ランドローバーの「レンジローバー イヴォーク」です。2016年モデルで、発売された年に購入しました。
Q.その車を選んだ理由は何ですか?
ニューヨークの街中での使いやすさを重視して選びました。「レンジローバー」のなかでも比較的コンパクトなモデルなので、限られた駐車スペースでも扱いやすいのが魅力です。また四輪駆動なので、冬の凍った路面や雪の日でも安定して走行できるところも決め手でした。
Q.ご自身のスタイルと共通する部分はありますか?
あると思います。この車は約10年前のモデルで、ヴィンテージすぎず、今っぽさも少し残っているところが気に入っています。私自身、古いものと新しいものをミックスするのが好きで、すべてヴィンテージを着るわけではありません。この車は、そうした自分のスタイルを表しているように感じます。
Q.愛車で特に気に入っている部分を教えてください。
後ろの荷物スペースが広く、たくさん荷物を積めるところ。フラワーマーケットで買った大きな花も、そのまま全部載せられるんです。お店用の買いつけのときも必要なものをまとめて積めるので助かっています。それでいて車自体はコンパクトなので、移動もしやすくて便利です。

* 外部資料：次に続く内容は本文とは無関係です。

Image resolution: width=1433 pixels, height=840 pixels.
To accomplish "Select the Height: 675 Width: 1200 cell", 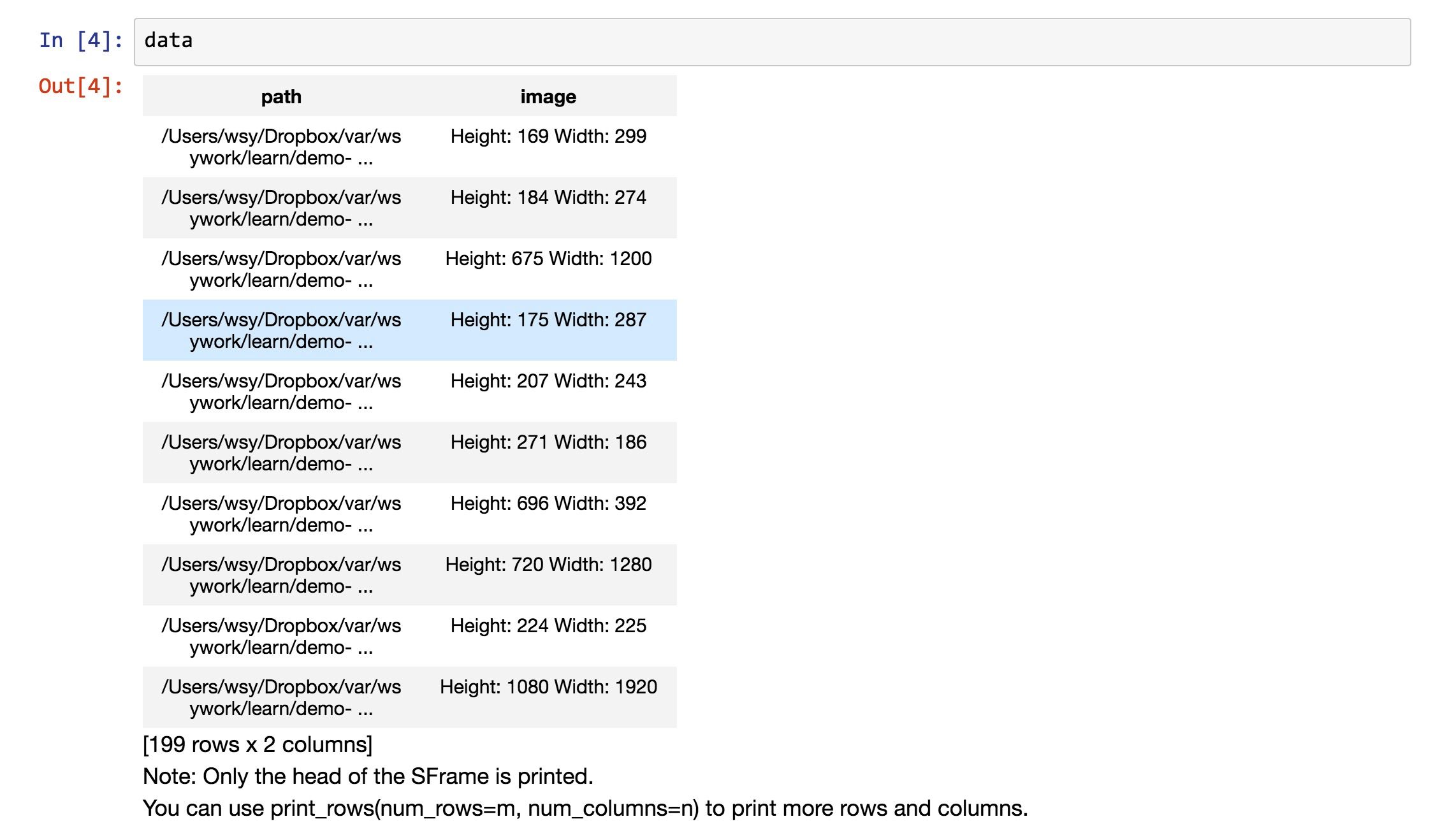I will point(548,259).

Q. 車内で快適に過ごすためのこだわりはありますか?
車に取り付けられるジョー マローン ロンドンのディフューザーを使っています。車という“自分だけのプライベートな空間”を持てることは、慌ただしいニューヨークでは特に、一人で落ち着ける場所としてとても大切な存在です。
Q. 常備しているアイテムを教えてください。
サングラスはいくつか常備していて、いま特にお気に入りはフィービー ファイロのサングラス。ほかには、健康のために通っている近所のプールで着るコム デ ギャルソン×スピードの水着や、お店のオリジナルキャップも入れています。
Q.ドライブ中に欠かせない音楽は?
大体いつも聴いているラジオ局が3つあり、まずはNPRで「The Brian Lehrer Show」をよく聴いています。それからジャズ専門の「WBGO」は、家からお店に向かうときに聴くことが多いですね。もう一つはコロンビア大学の学生が運営している「groovetrackersfm」で、さまざまなジャンルの音楽が流れていて面白いんです。
朝はNTSの「SLOW FOCUS」というメディテーションの音楽を流すこともあり、そのときの気分でいろいろと聴いています。
Q.愛車と訪れた中で、記憶に残っている思い出の場所は?
2021年頃、気分をリセットするためによくアップステートに出かけていました。NYの街が騒がしく感じていて、少ししんどい時期だったので、自然のある場所に行き、国立公園や滝を巡りながら一人でドライブする時間を過ごしていました。そのときにキャッツキルの森の中にある「Piaule」に泊まっていたことも印象に残っています。
Q.おすすめのドライビングスポットを教えてください。
パッと思い浮かぶのはペンシルベニアの郊外にあるニューホープという街。そこへ向かう道のり自体が緑豊かで、窓を開けて走る時間がとても気持ちいいんです。街には歴史ある建物やアンティークショップがあり、その周辺にはジョージ・ナカシマの自宅兼工房もあります。特に木々が色づく季節のドライブがおすすめですね。
Q.ご自身にとって「運転する時間」とはどのような時間ですか?
自分にとってメディテーションのような時間です。運転中は携帯から離れられるので、音楽を聴きながら一人で過ごす時間を大切にしています。自分はやや内向的な性格なので、こうした時間が自分にとって心地いいんです。長距離ドライブやラジオを通して新しい音楽に出会う時間も、とても好きですね。